> Textauszug
┌──

Von Wolke 9 gestürzt – deutsche Gründlichkeit?
Gestern lief der Film „Wolke 9“ im ARD Sommerkino. Ein Film über die Liebe und die Sexualität im Alter. Seit er vor ca. 3 Jahren erschien, bewegt und erhitzt er die Gemüter. Auf dem Weg zu einem vielseitigen Altersbild ist die Arbeit von Andreas Dresen ein Meilenstein. Denn: ja, auch alte Menschen verlieben sich Hals über Kopf, begehren einander und tun, was Verliebte jeden Alters tun. Inge, einigermaßen zufrieden verheiratet mit Karl, lernt Werner kennen und verliebt sich Hals über Kopf. Was folgt ist ein Auf und Ab der Gefühle auf der Leinwand und bei den Zuschauern.
Mich bewegt die Selbstverständlichkeit, mit der Ursula Werner, Horst Rehberg den Blick auf die Nacktheit ihrer gealterten Körper zulassen. Inge und Werner lieben sich so wie sie sind, mit allen Falten und Narben, die das Leben in ihre Körper eingeschrieben hat.
Nackt sind auch die Seelen, was die Schauspielerin Ursula Werner in der Darstellung viel schwieriger empfand. Denn mit der neuen Liebe geht auch eine alte Beziehung in die Brüche und Karl, der gehörnte Ehemann, zerbricht daran.
In der Auseinandersetzung mit ihrer Tochter kommen all die Tabus und Vorurteile zur Sprache, die unsere Gesellschaft gegenüber der körperlichen Liebe im Alter hat.

└──

> Gegebene Informationen
┌──

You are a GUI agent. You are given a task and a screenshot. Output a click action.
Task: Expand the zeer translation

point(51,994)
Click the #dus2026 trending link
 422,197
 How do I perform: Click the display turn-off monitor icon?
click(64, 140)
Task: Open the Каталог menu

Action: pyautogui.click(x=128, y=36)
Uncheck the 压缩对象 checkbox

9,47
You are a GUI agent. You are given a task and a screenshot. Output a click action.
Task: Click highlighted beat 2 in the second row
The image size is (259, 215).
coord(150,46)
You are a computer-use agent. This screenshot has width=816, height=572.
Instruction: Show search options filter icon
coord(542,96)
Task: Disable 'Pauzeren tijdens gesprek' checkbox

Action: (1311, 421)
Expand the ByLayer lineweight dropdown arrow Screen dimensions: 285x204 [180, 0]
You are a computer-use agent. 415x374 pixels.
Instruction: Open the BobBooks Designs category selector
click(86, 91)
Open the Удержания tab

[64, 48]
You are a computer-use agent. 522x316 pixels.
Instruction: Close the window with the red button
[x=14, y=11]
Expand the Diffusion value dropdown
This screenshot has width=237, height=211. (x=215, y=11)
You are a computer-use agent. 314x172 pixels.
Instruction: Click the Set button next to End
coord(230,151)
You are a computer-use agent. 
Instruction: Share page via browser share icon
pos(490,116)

└──

Wen lernt Inge laut dem Textauszug über den Film „Wolke 9“ kennen und verliebt sich Hals über Kopf in ihn?

> Musterlösung
Werner.